# WHAT YOU NEED TO DO
Using the records below, report how many lines hold "computer", with no extra text.

(Stored entries)
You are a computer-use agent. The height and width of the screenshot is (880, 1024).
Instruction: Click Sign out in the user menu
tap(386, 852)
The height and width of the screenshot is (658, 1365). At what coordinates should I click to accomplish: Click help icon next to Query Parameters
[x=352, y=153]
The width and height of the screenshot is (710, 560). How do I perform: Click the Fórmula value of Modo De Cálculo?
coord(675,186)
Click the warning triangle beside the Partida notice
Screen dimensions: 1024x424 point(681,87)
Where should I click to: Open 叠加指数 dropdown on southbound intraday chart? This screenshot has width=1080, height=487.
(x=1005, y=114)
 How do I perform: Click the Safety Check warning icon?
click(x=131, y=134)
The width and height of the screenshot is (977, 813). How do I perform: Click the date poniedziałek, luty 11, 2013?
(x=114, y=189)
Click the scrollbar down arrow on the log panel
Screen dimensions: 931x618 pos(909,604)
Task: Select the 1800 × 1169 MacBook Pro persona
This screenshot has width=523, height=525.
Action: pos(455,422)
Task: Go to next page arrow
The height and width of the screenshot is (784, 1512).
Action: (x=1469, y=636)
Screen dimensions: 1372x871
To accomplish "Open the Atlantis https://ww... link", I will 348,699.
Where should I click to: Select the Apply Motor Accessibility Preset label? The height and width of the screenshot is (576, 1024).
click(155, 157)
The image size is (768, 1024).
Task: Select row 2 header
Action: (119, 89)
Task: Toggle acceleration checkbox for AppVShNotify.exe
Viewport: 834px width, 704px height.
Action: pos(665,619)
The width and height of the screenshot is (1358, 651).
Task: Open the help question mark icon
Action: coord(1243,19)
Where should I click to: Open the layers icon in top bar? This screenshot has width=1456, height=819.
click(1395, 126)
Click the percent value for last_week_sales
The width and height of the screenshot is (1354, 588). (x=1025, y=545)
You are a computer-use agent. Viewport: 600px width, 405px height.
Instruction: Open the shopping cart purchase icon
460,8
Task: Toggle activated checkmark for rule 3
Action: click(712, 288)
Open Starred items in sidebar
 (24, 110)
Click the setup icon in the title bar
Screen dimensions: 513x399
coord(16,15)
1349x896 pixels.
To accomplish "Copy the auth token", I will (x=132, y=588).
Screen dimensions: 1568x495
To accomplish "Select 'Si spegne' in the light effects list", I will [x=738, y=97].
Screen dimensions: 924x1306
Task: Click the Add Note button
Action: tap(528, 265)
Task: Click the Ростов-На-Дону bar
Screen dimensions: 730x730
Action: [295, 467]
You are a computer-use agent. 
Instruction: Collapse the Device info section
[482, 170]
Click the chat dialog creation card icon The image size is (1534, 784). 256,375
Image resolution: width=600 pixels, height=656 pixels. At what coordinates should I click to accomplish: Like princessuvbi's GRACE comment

# TASK OUTPUT
3